Required work -> What lines below contain the word "icon"? Please pull each one out.

═════ The data ═════

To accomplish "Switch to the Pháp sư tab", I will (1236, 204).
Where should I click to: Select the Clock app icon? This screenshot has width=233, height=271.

═════
═════ The data ═════

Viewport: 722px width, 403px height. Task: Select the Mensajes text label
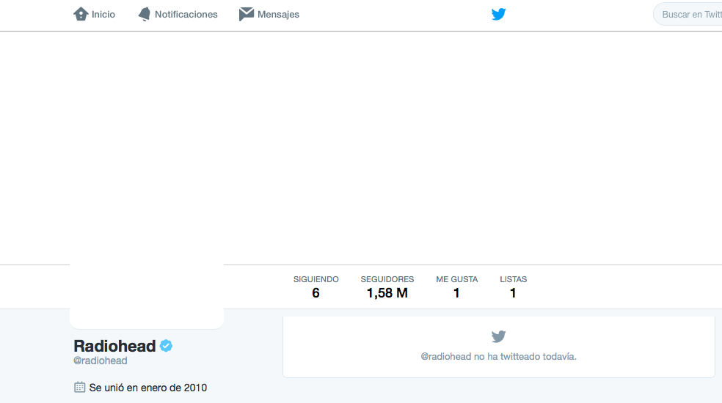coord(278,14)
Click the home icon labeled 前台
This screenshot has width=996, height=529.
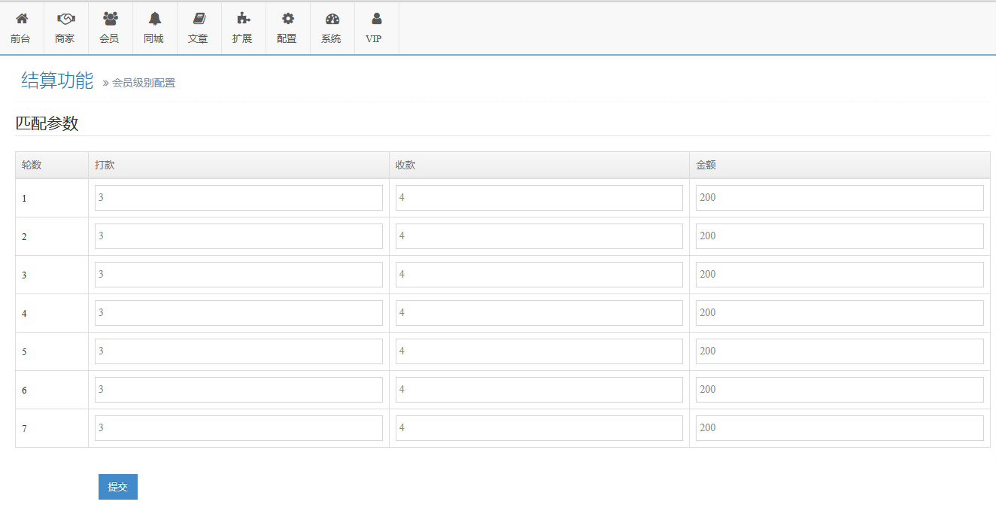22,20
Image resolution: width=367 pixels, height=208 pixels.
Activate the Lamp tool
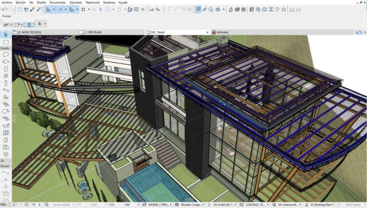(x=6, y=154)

═════
═════ The data ═════

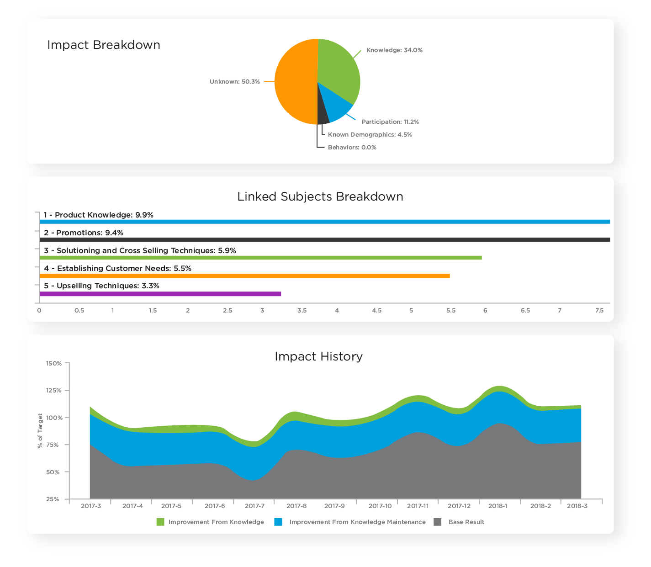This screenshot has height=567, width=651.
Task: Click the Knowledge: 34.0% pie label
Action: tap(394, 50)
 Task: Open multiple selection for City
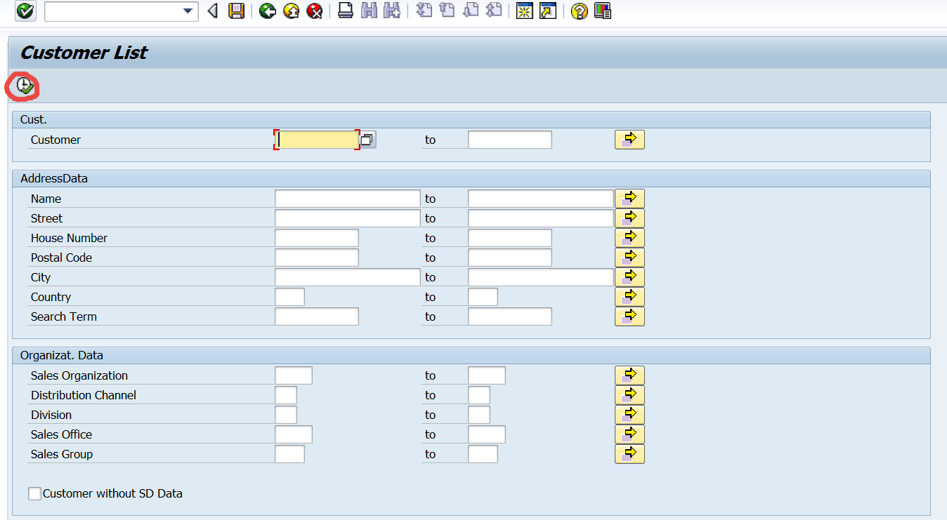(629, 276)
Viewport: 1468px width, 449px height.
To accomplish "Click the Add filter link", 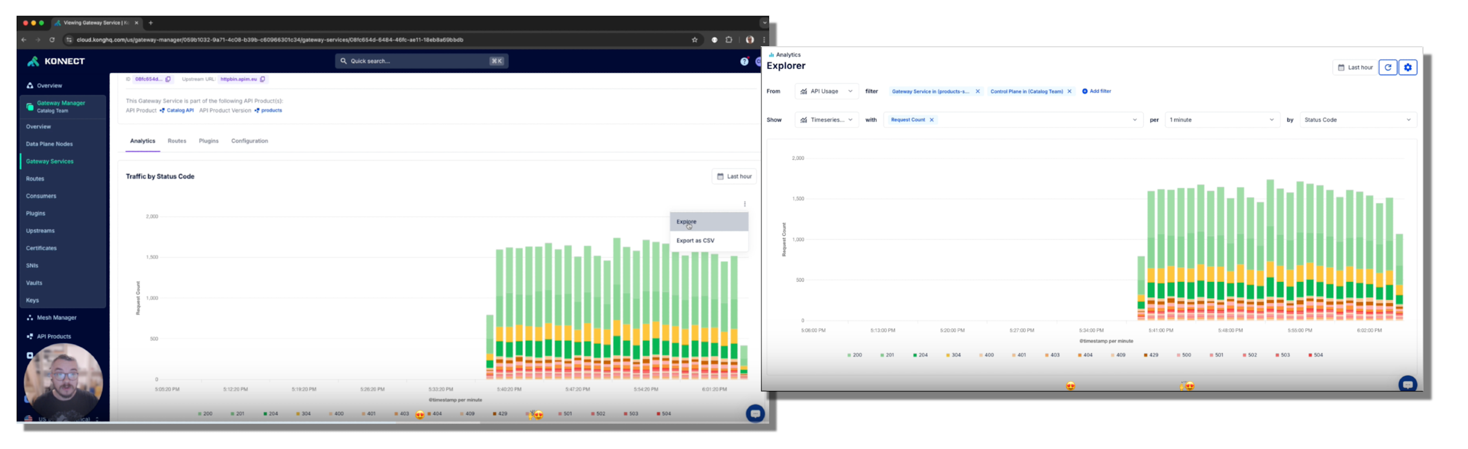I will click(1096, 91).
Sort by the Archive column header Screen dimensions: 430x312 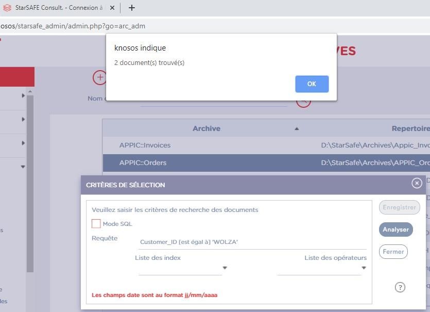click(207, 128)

═════

Reply to the task ->
Where should I click to: Select the Clock app icon? This screenshot has width=233, height=271.
Click the home icon labeled 前台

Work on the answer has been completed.